I was speaking to my mother who was going last night to a dual birthday party for two women who are eighty. One of these women has a husband with dementia, and she is starting to suffer from dementia herself. My mom was telling me that a couple times she's found her at the supermarket, which where my mom lives is called Jewel. I had my first job there as a teenager, bagging groceries and rounding up carts in the parking lot. I was much better at the latter than the former.
Each time this woman had walked to Jewel from where she lives, which is in a condo for the elderly. She can't drive. She knew my mom, but didn't know things about her--like where she lived--that she used to know, on account of those incipient stages of dementia. My mom asked how she was going to get home, and the woman said she was going to walk. Then my mom mentioned that she had a lot of groceries, and she'd drive her.
This made me very sad. I found this heartbreaking. That this woman walks to the supermarket and then has to try and carry everything back? I don't have a car, and when I go to the Trader Joe's, sometimes I don't walk home and just take the T, because it's a pain lugging everything, and I'm not an eighty-year-old woman with cognitive decline. She could fall, she could get hit by a car, who could forget where she is. And it's just hard to carry groceries. Someone like her stage of life shouldn't have to.
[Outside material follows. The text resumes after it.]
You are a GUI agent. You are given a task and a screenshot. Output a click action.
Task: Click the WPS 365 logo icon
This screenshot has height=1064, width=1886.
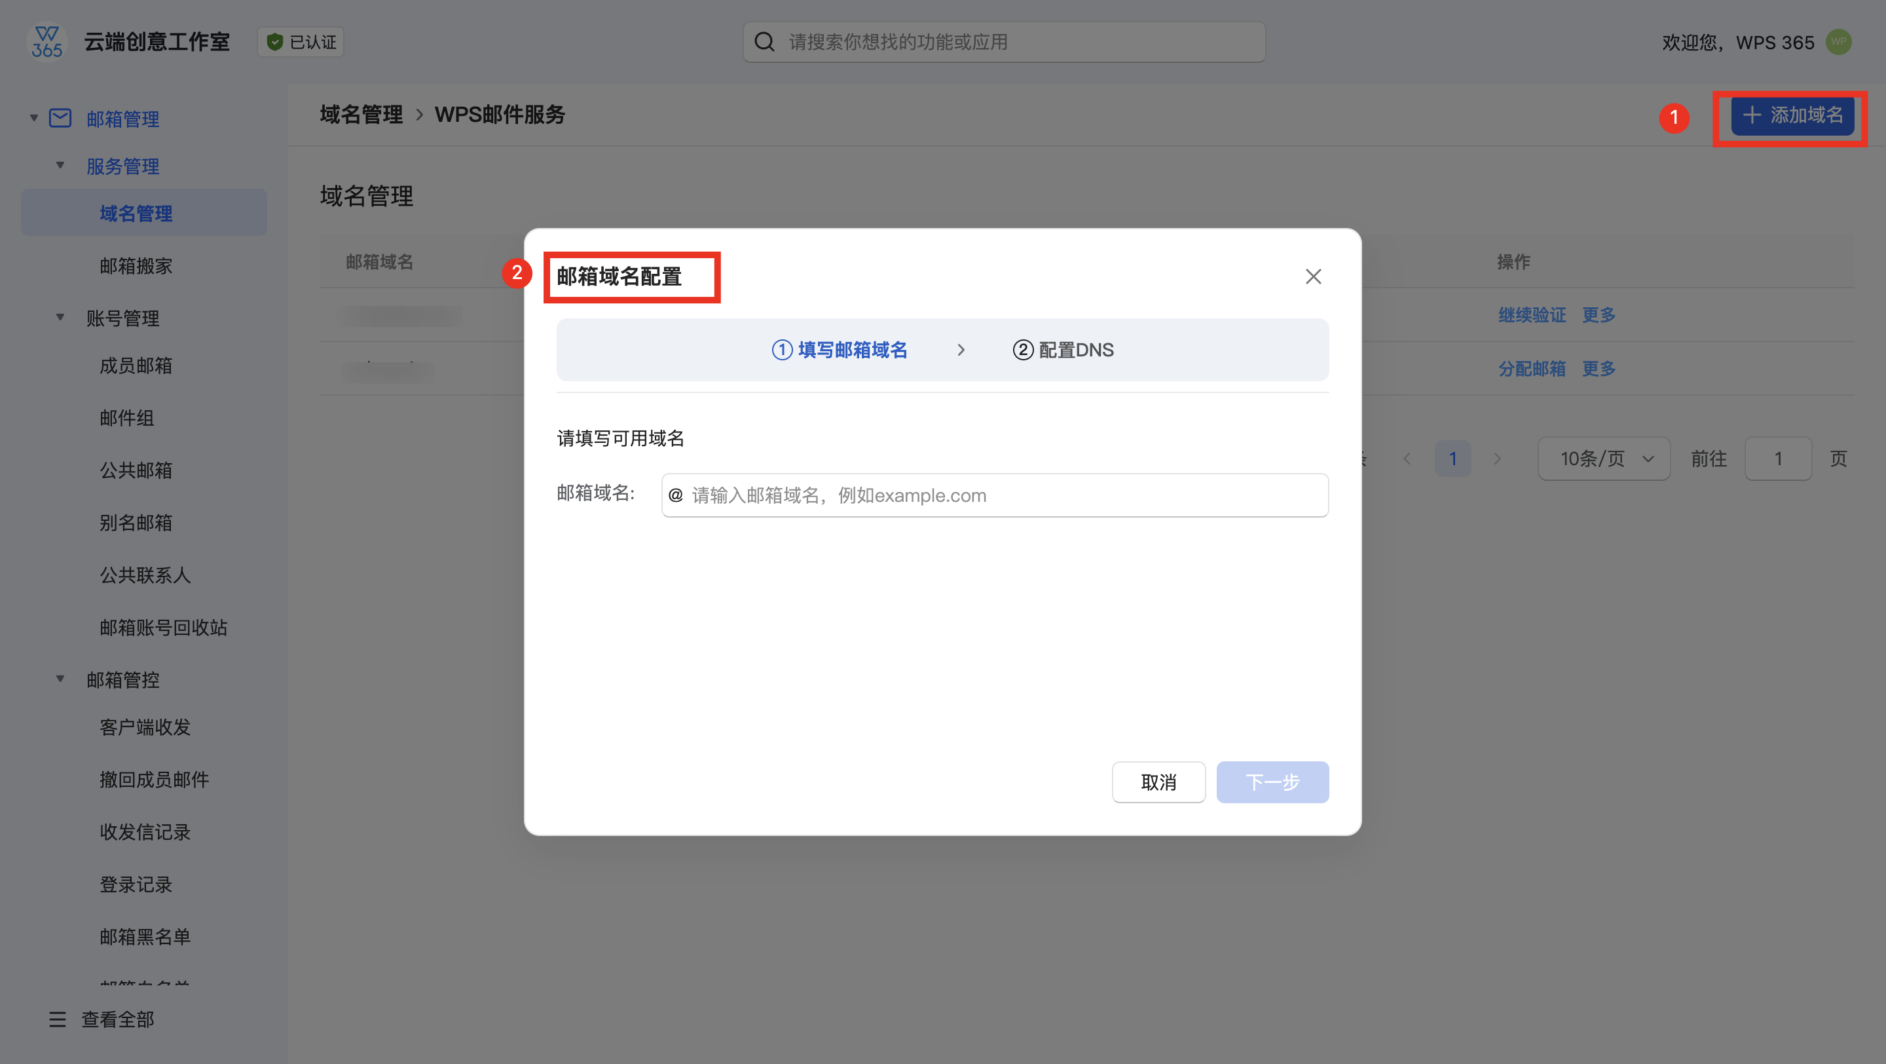click(x=47, y=42)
So I pitched my mom about pitching this woman. I suggested that she approach her tonight--with people around, so they could voice enthusiastic support--and see if she'd be amenable to being Jewel buddies, of a sort, and having my mom take her. This might sound strange, but I'd feel much better knowing that this woman wasn't trying to walk there and back. It's not a far walk, but that's not the point. My mom would have to call her, because she wouldn't remember, but she said she'd make sure she brought this up tonight. I know they're hoping that the woman remembers and shows up at this party. I don't know how she's getting there. Just awful.
This was another opportunity, too, for me to point to my mom to control what she can control. Don't take things for granted. Drink her water, do her walks, see her doctors. Take care of herself. I make these little speeches, and it might be annoying, but it's only because I care and I understand that people have a lot of things they don't think twice about--ambulating, getting in a car and driving to the market--but when you can't do them, it can be traumatic. And can be hard to get back, if you ever do, which becomes less likely the older you are. You want to put yourself in the best position quality of life-wise. Whether you're an octogenarian or a Zulu warrior. When I run stairs, I'm not just running stairs for today. I'm running stairs so I can dominate at eighty-five. I'm looking to where I want to be, and making sure I'm doing what I can so I'm strong, fit, and capable when I get there, and for all of the time that I'm there.
The pages of this journal are ported into Word documents. (That's how I know the word counts.) This is a work of literature. Life and literature. The final destination for this record is not this site. Nor is that what will be its ultimate form. We are in new waters with everything here. Out of curiosity, I did a word count yesterday of the last month of entries, and it came to over 50,000. That's how much fiction has also been worked on in that time. I think that is very hard for someone to process.
Yesterday I ran 5000 stairs in the early afternoon, then went back out in the late afternoon and did another 5000, all on the big stairs at City Hall. The 10,000 helped make up for the poor showing of the weekend.
A friend on Instagram posted a photo of what she described as a little bird on an outdoor table who stuck around the entire time she was on her lunch break. This allowed me to comment, "He's a house sparrow! (You can tell he's a he because of the 'bib' on his front.) He's also a proud member of the most successful bird species in America! They're very friendly and inquisitive, so they'll hop right up next to you. I think they can also sense gentleness."
Any excuse to shill for house sparrows. When I am in the park, there'll often be one on a bench. If I approach in a sort of gentle way and sit down, the house sparrow will usually stay where it is. That's how I tend to regard animals anyway. They're there and doing their thing. I never want to chase them off because I happened to show up.